▶ WHAT THE TASK ASKS: Pictures must not appear in your answer. Write out exactly the lines from the one with "Task: Click the Facebook logo on SHARE button" through the last line of the entries below.

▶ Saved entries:
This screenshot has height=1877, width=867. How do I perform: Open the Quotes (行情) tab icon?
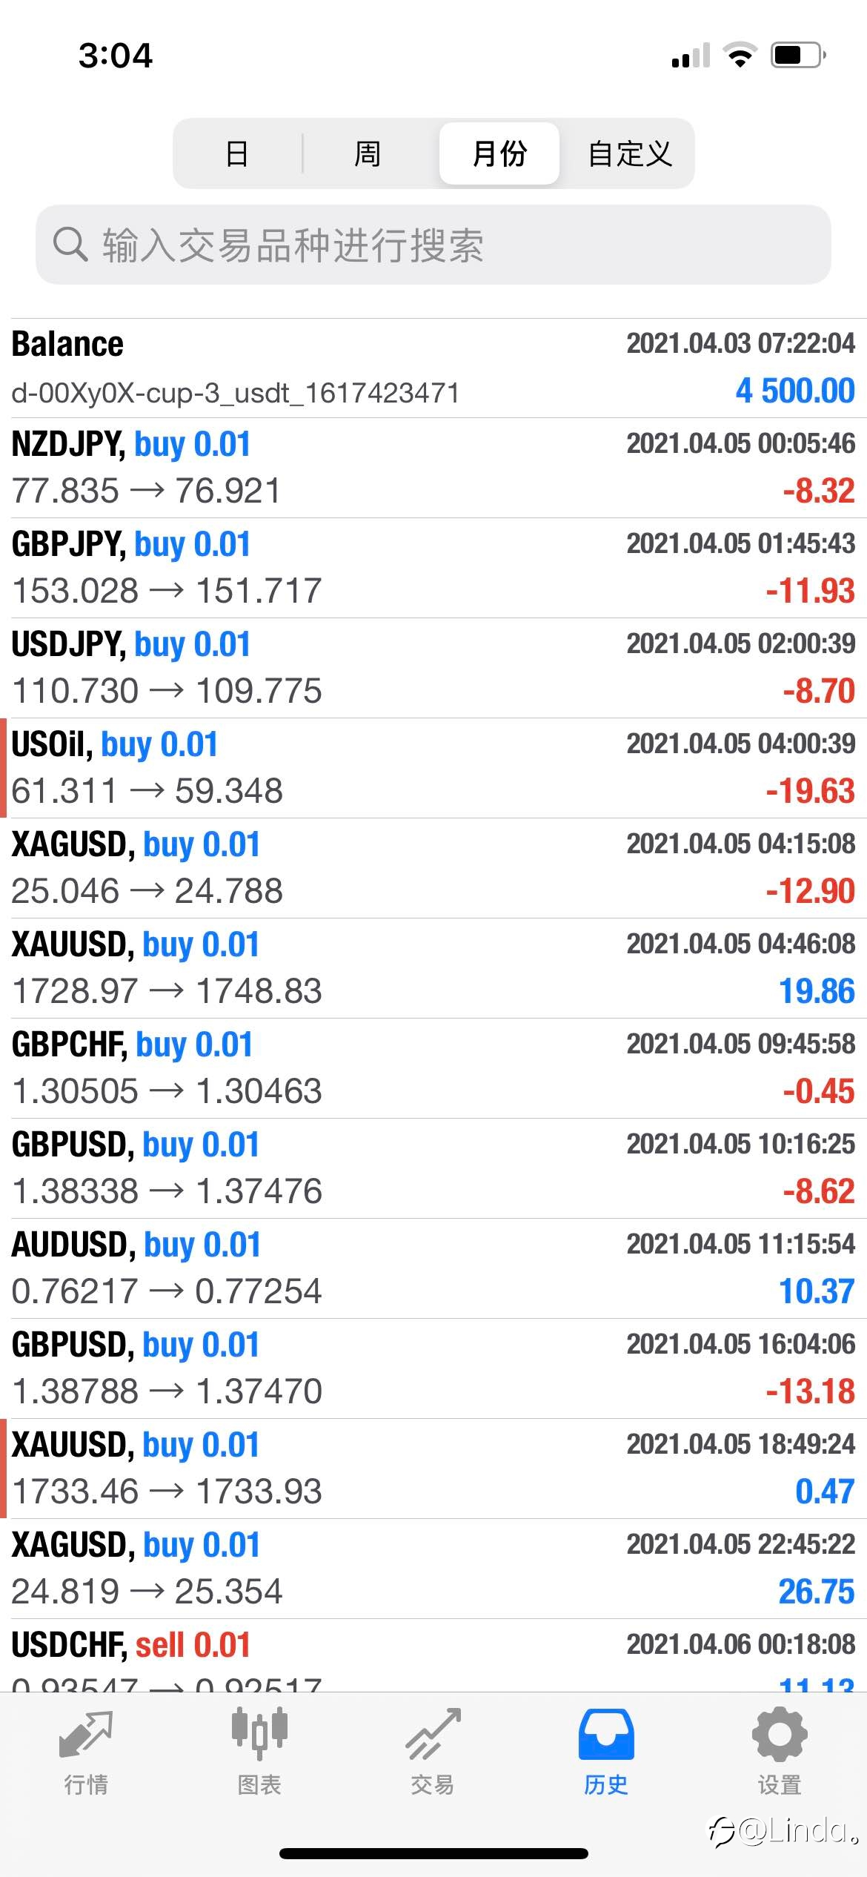click(86, 1735)
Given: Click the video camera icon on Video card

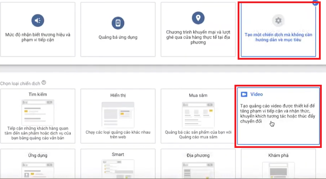Looking at the screenshot, I should [244, 94].
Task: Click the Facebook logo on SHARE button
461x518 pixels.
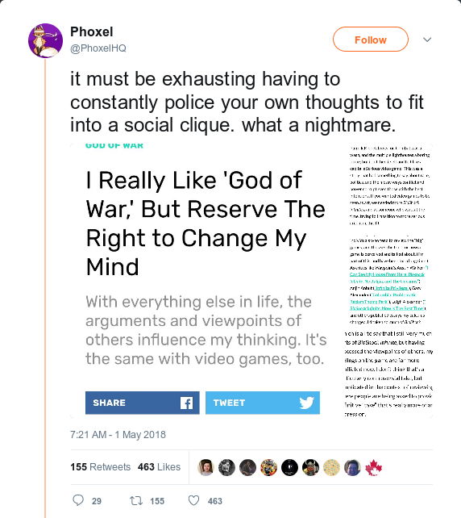Action: tap(186, 403)
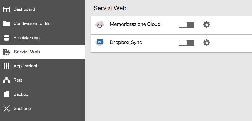Go to the Applicazioni menu entry text

[x=25, y=66]
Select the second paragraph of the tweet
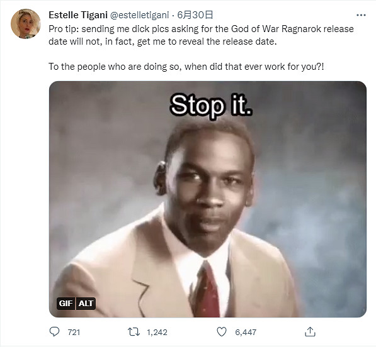The height and width of the screenshot is (347, 376). (186, 67)
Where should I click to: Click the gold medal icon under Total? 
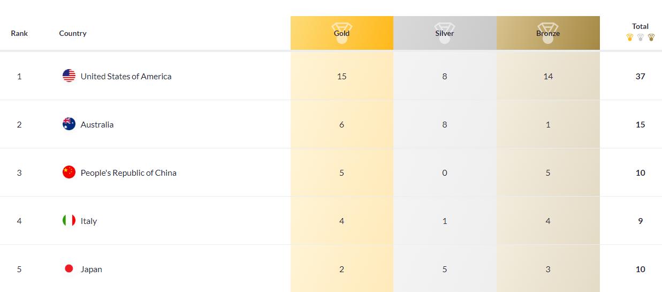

▶ SOLUTION:
Task: Click the Facebook logo on SHARE button
461x518 pixels.
Action: tap(186, 403)
Go to the Applicazioni menu entry text

[x=25, y=66]
Select the second paragraph of the tweet
The height and width of the screenshot is (347, 376). (186, 67)
Where should I click to: Click the gold medal icon under Total? 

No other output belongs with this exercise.